(Data records)

[Start of Attachment]

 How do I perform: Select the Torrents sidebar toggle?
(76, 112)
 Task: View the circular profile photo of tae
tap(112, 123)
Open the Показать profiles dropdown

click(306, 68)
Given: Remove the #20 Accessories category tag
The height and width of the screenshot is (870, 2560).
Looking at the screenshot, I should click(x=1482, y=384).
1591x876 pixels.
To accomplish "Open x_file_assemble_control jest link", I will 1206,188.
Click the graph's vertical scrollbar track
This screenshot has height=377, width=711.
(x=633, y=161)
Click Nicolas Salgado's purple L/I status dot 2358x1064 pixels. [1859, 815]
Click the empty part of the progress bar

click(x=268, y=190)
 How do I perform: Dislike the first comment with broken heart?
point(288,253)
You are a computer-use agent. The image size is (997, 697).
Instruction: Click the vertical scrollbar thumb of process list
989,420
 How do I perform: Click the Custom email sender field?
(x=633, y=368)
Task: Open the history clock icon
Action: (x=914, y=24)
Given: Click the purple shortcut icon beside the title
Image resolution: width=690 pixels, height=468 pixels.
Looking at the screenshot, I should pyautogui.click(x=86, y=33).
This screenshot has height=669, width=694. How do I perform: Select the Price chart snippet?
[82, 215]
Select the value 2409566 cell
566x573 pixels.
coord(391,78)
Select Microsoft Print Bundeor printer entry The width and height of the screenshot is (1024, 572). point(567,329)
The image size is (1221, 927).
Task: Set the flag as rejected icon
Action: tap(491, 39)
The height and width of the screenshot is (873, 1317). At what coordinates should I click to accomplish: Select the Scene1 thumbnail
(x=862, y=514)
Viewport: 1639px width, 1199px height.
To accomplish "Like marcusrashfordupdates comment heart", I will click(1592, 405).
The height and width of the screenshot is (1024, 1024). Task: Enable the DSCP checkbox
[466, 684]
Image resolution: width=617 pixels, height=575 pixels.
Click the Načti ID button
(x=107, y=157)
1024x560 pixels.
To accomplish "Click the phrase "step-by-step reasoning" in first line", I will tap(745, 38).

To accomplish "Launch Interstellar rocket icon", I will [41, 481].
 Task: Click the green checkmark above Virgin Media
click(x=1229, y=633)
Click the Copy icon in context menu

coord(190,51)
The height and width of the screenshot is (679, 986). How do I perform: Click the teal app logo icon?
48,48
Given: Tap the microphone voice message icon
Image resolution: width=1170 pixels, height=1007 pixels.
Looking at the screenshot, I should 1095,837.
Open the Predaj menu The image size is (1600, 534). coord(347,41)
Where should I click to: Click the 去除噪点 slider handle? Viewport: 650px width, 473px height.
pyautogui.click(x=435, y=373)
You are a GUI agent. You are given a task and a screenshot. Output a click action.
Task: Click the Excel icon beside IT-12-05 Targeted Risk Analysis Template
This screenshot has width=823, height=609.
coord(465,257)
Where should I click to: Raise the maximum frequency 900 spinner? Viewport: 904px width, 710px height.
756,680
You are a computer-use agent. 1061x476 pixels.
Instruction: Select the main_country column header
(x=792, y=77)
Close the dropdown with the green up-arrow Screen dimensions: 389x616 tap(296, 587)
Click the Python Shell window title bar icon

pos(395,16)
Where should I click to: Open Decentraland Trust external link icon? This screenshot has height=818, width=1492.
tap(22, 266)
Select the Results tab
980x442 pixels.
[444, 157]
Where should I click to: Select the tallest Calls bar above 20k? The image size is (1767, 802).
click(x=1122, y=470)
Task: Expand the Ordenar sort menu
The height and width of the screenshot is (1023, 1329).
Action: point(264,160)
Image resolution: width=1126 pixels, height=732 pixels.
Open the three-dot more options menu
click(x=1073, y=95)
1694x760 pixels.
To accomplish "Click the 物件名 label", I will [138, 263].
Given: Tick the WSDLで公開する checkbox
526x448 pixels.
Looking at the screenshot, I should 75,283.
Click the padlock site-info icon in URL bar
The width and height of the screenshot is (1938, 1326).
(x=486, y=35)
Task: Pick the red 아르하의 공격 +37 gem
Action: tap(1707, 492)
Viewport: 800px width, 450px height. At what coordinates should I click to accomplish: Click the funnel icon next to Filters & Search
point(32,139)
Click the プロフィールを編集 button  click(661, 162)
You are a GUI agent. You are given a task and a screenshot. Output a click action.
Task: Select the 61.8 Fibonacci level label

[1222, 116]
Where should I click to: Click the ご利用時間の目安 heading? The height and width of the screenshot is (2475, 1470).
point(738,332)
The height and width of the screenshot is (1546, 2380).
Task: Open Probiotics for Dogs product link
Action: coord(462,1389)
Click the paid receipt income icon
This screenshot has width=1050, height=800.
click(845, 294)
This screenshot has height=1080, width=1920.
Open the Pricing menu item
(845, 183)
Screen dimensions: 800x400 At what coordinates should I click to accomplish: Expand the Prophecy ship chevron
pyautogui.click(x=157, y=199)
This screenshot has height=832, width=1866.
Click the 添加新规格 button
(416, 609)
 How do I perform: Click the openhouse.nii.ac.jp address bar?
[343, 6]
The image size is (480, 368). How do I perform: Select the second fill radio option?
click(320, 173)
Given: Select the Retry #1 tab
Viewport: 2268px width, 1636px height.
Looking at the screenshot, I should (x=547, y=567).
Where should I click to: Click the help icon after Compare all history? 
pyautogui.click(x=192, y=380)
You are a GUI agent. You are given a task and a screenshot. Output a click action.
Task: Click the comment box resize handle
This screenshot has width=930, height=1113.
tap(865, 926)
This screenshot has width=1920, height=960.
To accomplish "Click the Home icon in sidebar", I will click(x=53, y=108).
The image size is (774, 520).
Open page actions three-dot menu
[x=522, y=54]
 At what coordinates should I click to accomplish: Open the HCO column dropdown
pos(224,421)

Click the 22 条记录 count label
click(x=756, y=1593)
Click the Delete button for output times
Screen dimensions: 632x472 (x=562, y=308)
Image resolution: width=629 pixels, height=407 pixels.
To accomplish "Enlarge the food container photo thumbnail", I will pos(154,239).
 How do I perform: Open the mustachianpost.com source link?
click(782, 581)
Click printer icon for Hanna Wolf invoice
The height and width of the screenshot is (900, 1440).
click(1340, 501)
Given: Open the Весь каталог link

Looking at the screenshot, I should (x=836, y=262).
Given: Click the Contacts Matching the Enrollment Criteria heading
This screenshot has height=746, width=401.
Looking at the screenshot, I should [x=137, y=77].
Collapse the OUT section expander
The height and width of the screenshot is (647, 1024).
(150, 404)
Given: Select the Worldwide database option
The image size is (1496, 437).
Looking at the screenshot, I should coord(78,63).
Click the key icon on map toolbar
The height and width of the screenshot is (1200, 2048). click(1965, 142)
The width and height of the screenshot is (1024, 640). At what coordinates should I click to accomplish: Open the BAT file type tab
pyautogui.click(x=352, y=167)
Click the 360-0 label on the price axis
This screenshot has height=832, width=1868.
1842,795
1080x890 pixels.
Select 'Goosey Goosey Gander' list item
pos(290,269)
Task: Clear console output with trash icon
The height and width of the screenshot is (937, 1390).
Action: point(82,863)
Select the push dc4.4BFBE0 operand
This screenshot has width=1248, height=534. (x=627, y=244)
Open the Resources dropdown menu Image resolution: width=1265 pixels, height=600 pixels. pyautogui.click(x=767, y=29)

[End of Attachment]

**INSTRUCTIONS TO FOLLOW:**
The lines to show are those in the data above that include "beside".

**WRITTEN ANSWER:**
Given: Click the purple shortcut icon beside the title
Task: Click the Excel icon beside IT-12-05 Targeted Risk Analysis Template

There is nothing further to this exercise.